Privacy Policy (PDPA)
Version: 2026-07-04 · Effective: 2026-07-04
This policy explains how CEOsofts Co., Ltd. collects, uses, and protects personal data when you use CEOsofts ERP.
1. Data controller
- Operator: CEOsofts Co., Ltd.
- Address: Bangkok, Thailand
- DPO / Privacy contact: dpo@ceosofts.com
2. Personal data we process
- Account data: name, email, phone, role, login metadata
- Company / tenant data: company name, tax ID, address, billing status
- Business data you enter: customers, employees, invoices, payroll (processed as processor on your instructions)
- Technical logs: IP address, audit trail, error logs (retained up to 365 days)
3. Purposes & lawful bases
- Provide the ERP service — contract performance
- Billing & subscription — contract / legal obligation
- Security, fraud prevention, audit — legitimate interest
- Product improvements (aggregated/anonymised where possible) — legitimate interest
4. Your PDPA rights
You may request access, correction, deletion, restriction, or portability of your personal data, and withdraw consent where applicable.
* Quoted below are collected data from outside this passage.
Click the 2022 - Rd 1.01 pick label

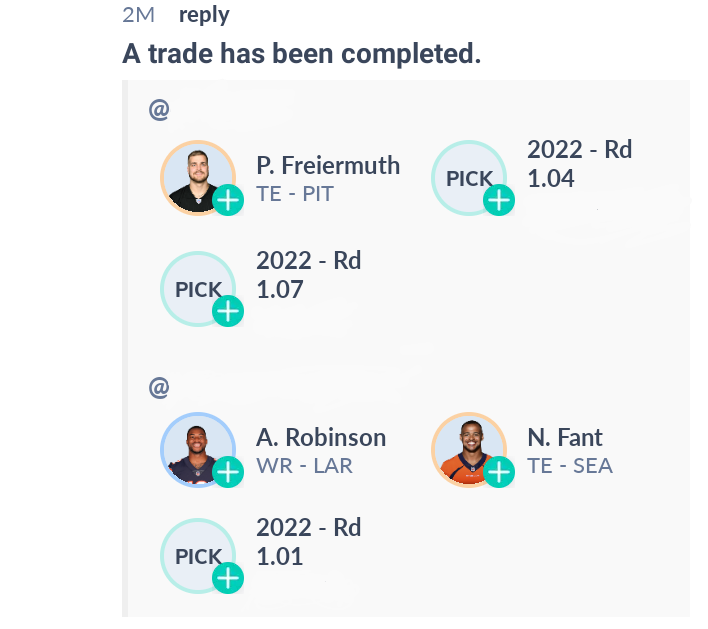click(x=309, y=541)
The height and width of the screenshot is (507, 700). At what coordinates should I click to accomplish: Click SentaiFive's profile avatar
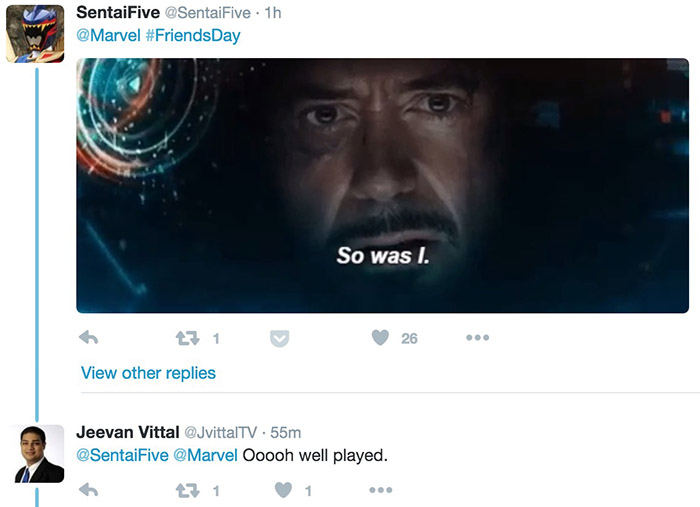36,33
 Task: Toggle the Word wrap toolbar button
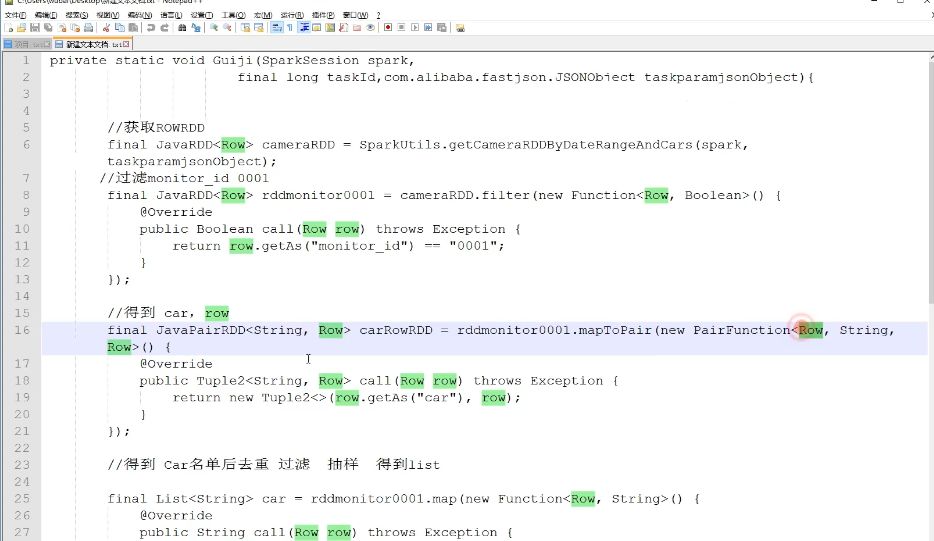[x=277, y=28]
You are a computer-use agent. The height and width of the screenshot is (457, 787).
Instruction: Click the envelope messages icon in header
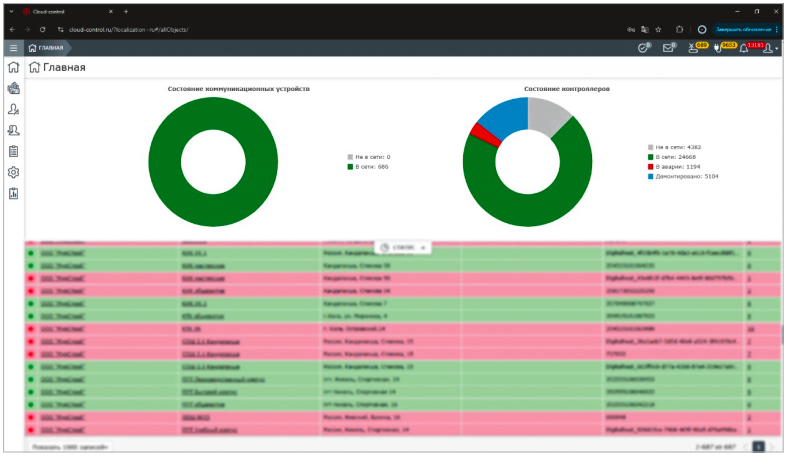pyautogui.click(x=670, y=48)
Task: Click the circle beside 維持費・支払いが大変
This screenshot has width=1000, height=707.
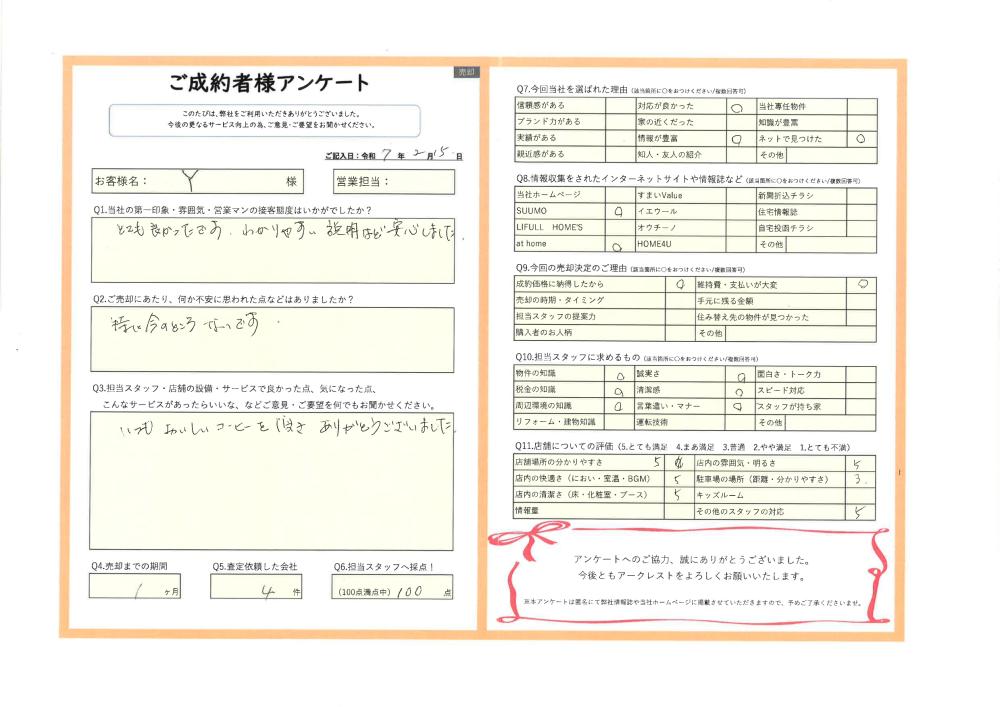Action: pyautogui.click(x=861, y=284)
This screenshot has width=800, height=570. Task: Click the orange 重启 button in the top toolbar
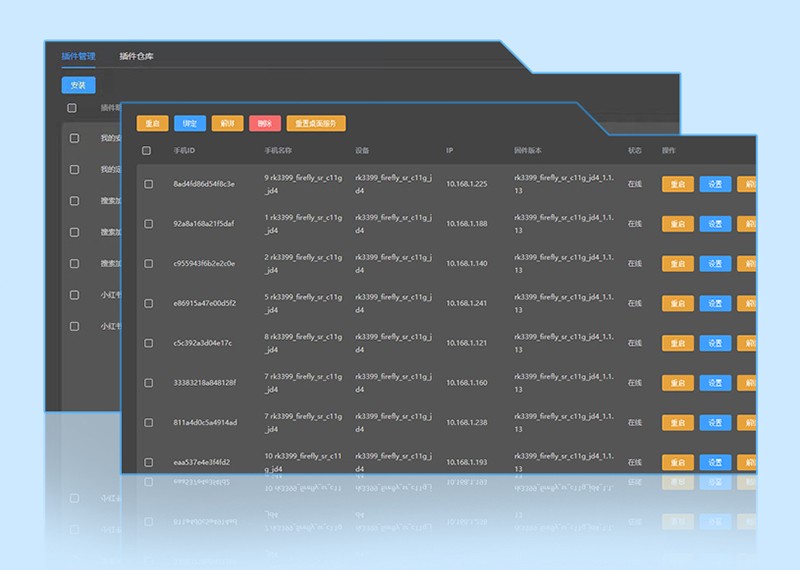pos(153,123)
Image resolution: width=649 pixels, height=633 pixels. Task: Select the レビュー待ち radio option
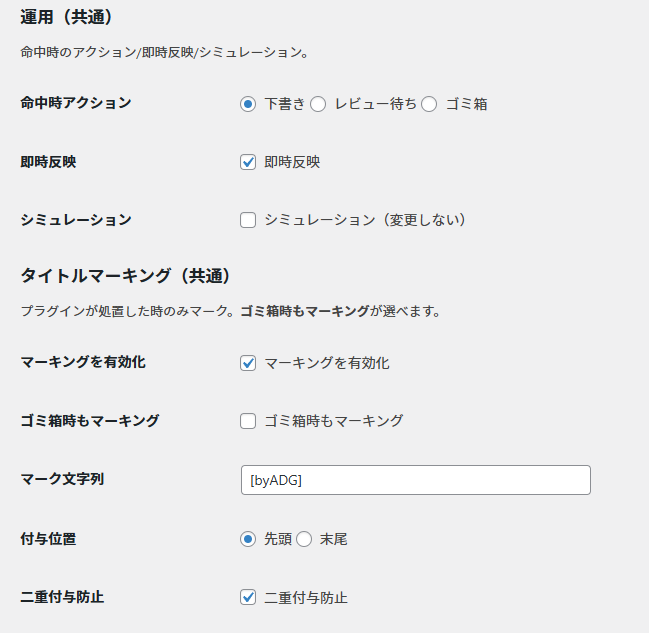click(318, 104)
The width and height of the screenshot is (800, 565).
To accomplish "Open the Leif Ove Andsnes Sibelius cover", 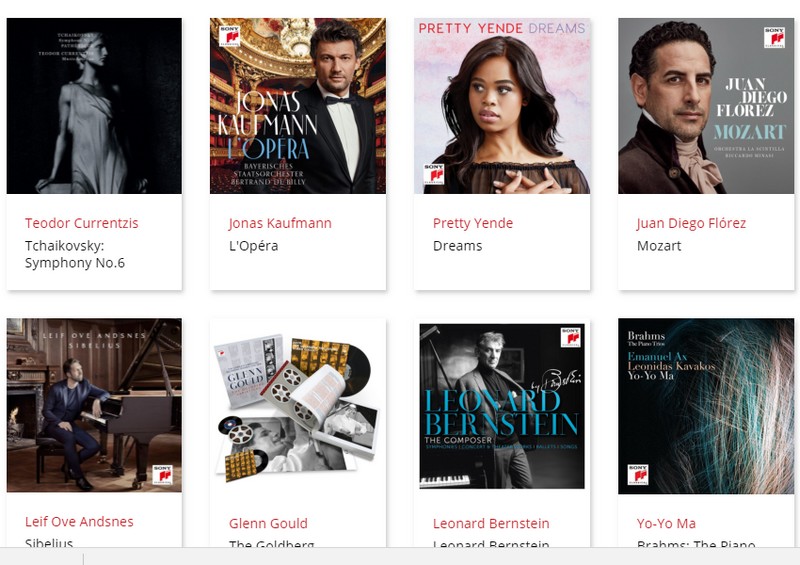I will point(94,405).
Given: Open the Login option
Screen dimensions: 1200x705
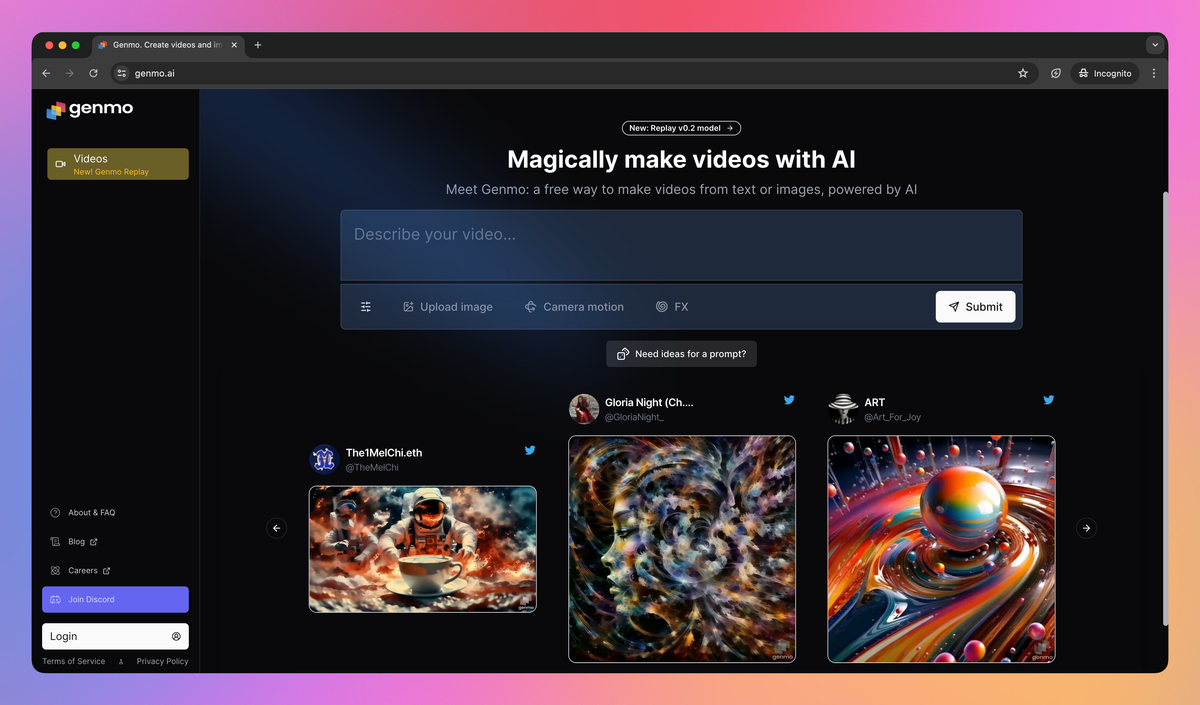Looking at the screenshot, I should pos(115,636).
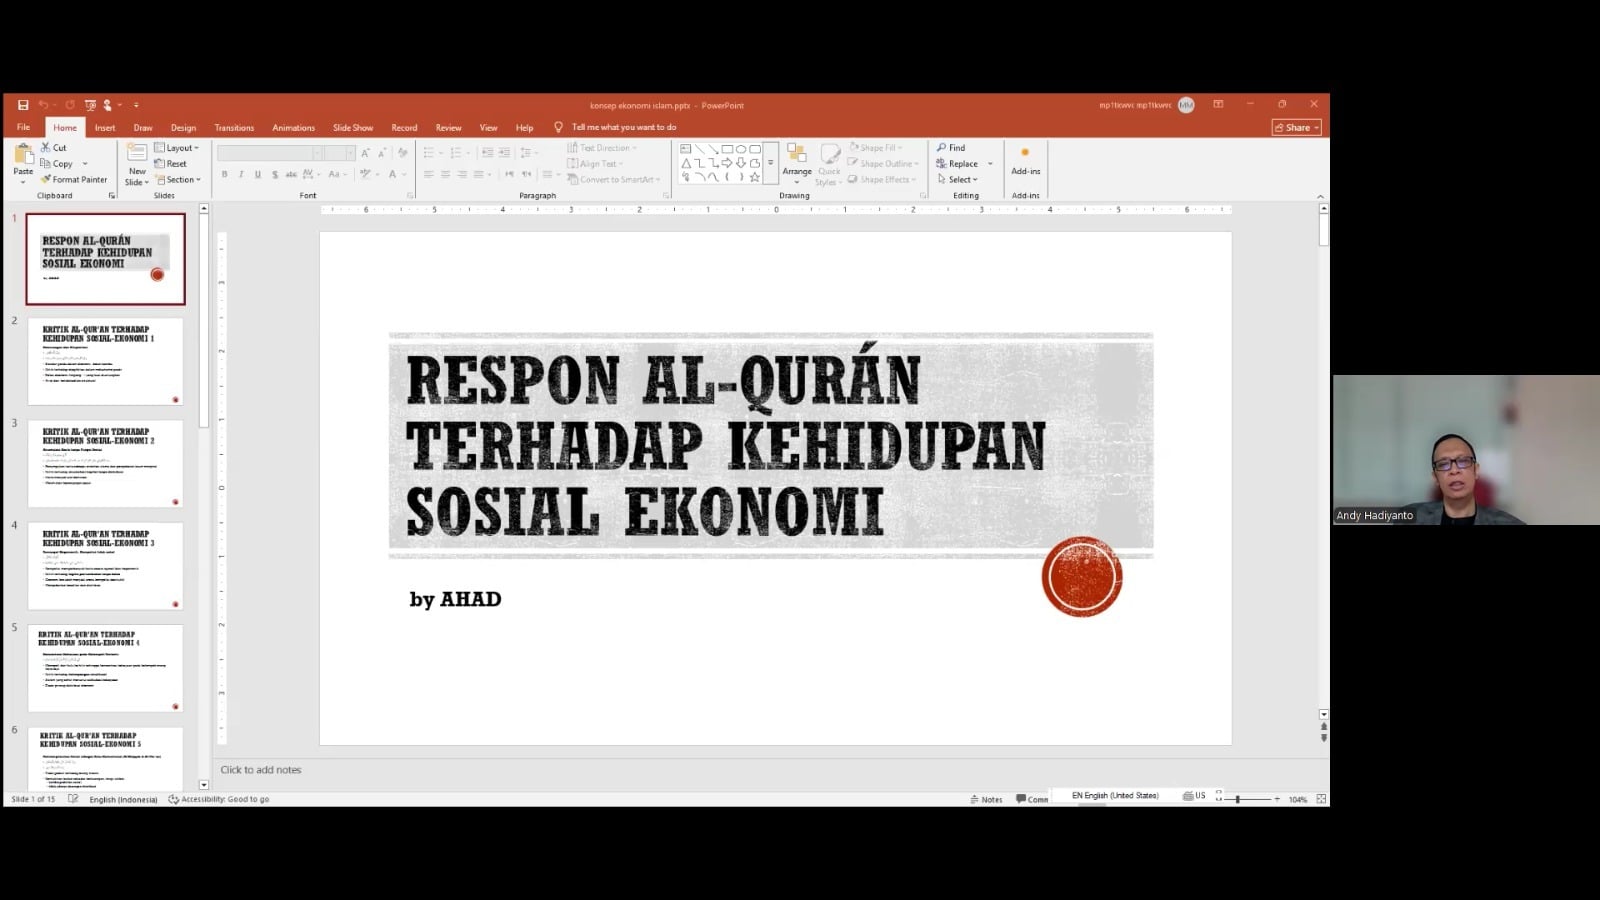Open the Slide Show tab
This screenshot has height=900, width=1600.
pyautogui.click(x=352, y=128)
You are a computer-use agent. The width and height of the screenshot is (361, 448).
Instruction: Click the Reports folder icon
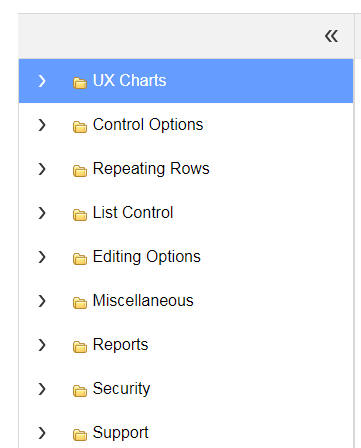(x=80, y=347)
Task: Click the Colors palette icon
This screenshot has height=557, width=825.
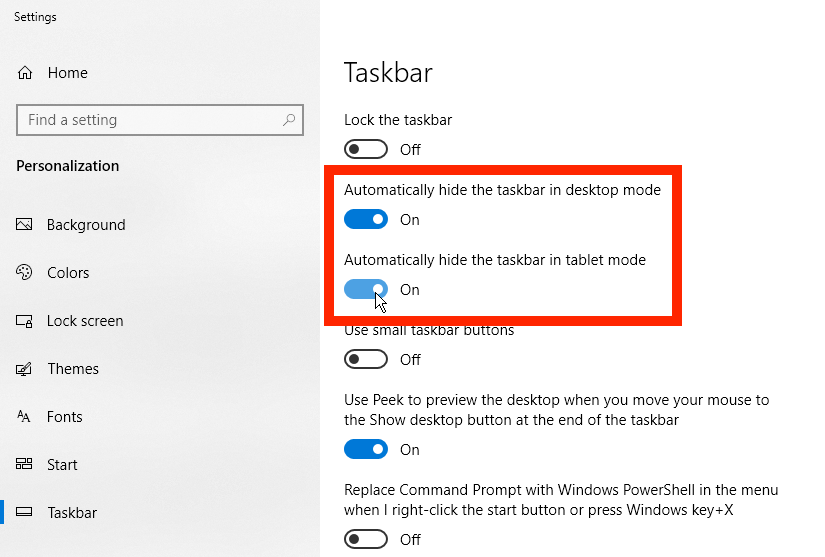Action: point(24,272)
Tenant administrators can export workspace data (JSON ZIP) from Settings → Subscription. For account deletion or cross-tenant requests, contact the DPO.
5. Retention
- Audit logs: 365 days
- Expired trial workspaces may be deleted after 30 days unless converted to paid
6. Sub-processors & transfers
We may use cloud hosting, email, and payment providers (e.g. Stripe/Omise). Data is primarily stored in Thailand or regions specified in your contract.